3. Set goals. There are times in the beginning that you literally just have to take it one day at a time. Especially if you have a child with latch issues or a lip tie, you will just have to tell yourself, “Today is NOT the day this baby gets a bottle.” In the beginning of breastfeeding my 3rd son I set a goal to make it to six months. Once we made it to six months we had already made it through all of our major struggles (mastitis and sore nipples) so I set my goal for a year. At one year I couldn’t imagine what it would even look like to wean my son, he wasn’t ready and, really, neither was I. From that point I made the decision to nurse him until he decided he was done. Having a goal really motivated me to push forward just a little bit harder. With my second son I didn’t set goals and so there was nothing to focus on.
4. Seek Support, lots of support. Support is absolutely crucial in successfully breastfeeding a baby. Find a friend that has met your longterm goal for breastfeeding. If you hope to nurse for two years (the AAP and WHO recommendation) then find a friend that has nursed for at least two years and when you need advice, help or just to vent, call her! She will be able to offer you adequate support because she has been there. She likely had to work through the same situations that you are going to have to work through and she can offer you the best advice. Breastfeeding support groups are very helpful as well. La Leche League has been amazing for me during my breastfeeding journey. Not only does the LLL group in Myrtle Beach meet once a month, but they also have a very active Facebook group where anyone can go to ask questions, share victories and offer support to other women. Through LLL I have found mothers that were able to teach me how to get rid of mastitis, how to nurse laying down, where to go to be assessed for a lip and tongue tie, get donor milk and everything in between. These women have an incredible amount of information and experience breastfeeding and want nothing more than to make sure that any woman that wants to breastfeed her child is able to do so.

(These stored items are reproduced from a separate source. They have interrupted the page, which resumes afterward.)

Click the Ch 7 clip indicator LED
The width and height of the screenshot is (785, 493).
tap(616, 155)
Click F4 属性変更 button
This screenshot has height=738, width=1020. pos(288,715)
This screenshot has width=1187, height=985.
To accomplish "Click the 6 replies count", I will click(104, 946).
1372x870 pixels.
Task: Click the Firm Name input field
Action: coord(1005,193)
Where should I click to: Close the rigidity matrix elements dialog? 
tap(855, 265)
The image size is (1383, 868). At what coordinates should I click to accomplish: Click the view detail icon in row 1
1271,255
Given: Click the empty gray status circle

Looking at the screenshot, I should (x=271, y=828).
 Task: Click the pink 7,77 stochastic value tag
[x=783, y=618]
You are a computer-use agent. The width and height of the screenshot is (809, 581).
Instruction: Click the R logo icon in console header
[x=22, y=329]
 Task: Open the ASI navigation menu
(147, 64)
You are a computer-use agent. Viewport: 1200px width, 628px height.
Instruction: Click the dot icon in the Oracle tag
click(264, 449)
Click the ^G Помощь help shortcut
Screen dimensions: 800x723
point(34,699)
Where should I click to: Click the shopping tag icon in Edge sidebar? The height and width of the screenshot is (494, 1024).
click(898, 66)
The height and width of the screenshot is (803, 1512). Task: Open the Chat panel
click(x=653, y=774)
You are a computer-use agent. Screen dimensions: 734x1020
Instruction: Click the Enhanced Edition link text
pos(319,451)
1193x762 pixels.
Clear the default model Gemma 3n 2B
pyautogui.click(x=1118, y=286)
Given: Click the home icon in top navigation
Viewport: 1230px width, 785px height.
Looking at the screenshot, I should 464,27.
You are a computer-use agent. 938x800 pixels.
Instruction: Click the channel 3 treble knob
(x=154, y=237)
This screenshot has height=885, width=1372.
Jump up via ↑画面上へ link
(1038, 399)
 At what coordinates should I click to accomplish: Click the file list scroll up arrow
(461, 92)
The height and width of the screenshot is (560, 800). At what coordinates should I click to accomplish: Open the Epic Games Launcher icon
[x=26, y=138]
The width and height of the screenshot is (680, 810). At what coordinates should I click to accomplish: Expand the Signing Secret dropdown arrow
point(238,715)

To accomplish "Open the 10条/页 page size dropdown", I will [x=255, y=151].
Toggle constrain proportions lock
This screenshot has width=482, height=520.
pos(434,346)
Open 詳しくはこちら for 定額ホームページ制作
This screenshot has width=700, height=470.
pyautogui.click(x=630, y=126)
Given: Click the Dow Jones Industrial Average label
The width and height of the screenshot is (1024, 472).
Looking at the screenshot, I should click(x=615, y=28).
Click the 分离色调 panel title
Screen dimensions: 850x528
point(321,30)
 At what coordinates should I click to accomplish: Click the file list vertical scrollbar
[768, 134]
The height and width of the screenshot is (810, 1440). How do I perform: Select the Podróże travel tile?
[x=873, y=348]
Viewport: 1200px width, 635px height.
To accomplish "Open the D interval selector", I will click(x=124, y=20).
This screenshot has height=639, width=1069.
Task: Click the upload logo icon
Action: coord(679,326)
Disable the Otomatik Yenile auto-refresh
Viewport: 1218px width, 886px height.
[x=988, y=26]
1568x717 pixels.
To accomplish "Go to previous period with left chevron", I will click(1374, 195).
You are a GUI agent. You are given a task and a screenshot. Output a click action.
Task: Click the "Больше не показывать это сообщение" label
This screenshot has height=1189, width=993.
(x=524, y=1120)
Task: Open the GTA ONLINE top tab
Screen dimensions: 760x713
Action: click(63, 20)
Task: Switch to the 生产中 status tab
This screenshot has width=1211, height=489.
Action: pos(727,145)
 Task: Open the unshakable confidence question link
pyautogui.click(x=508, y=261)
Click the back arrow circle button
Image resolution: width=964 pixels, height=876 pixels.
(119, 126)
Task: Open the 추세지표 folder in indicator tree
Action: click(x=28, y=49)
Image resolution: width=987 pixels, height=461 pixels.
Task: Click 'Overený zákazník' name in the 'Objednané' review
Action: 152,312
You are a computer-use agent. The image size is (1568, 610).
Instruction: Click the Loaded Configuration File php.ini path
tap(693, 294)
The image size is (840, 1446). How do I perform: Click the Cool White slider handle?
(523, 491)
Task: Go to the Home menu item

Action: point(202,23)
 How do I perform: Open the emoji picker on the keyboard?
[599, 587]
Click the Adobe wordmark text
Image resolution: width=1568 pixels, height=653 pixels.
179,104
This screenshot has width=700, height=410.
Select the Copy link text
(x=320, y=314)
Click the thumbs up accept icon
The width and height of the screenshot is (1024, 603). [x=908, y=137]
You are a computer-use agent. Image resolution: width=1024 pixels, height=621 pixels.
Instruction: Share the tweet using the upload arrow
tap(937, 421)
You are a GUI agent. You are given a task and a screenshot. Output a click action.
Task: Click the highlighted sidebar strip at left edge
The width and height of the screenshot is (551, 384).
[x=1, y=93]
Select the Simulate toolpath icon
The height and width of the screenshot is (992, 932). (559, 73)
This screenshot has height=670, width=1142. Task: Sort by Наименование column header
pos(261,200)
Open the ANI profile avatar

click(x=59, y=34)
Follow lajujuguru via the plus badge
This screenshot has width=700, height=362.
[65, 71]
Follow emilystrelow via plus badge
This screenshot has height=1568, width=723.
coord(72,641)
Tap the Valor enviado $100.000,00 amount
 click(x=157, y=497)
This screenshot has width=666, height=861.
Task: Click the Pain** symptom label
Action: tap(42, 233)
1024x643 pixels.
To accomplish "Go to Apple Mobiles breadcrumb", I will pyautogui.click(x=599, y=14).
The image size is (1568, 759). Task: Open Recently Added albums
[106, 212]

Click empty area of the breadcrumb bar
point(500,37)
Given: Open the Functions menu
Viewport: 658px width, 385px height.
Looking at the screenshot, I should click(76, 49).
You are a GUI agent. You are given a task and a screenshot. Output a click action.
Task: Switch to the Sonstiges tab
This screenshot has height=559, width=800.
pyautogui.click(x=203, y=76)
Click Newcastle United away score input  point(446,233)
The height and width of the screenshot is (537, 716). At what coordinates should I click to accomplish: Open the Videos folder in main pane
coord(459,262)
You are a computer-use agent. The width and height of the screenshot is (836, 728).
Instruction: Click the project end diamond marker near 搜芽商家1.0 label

5. Find a good Lactation Consultant. Even the most educated nursing mothers need a little help sometimes, that is when the LC comes in. It is preferable to find an IBCLC that is local to you. Most LCs will make home visits in the early weeks of breastfeeding to help assess latch, check for lip and tongue ties, test breast pumps for adequate suction, fit flanges and offer assistance anywhere it is needed. They are also able to do pre and post feed weighs in order to determine how much milk baby is consuming at the breast. We ended up using our local IBCLC, Julee Krechel, when I suspected my fourth son had a upper lip tie and posterior tongue tie. She confirmed and gave me the referral to have it taken care of. She was awesome, such a lifesaver.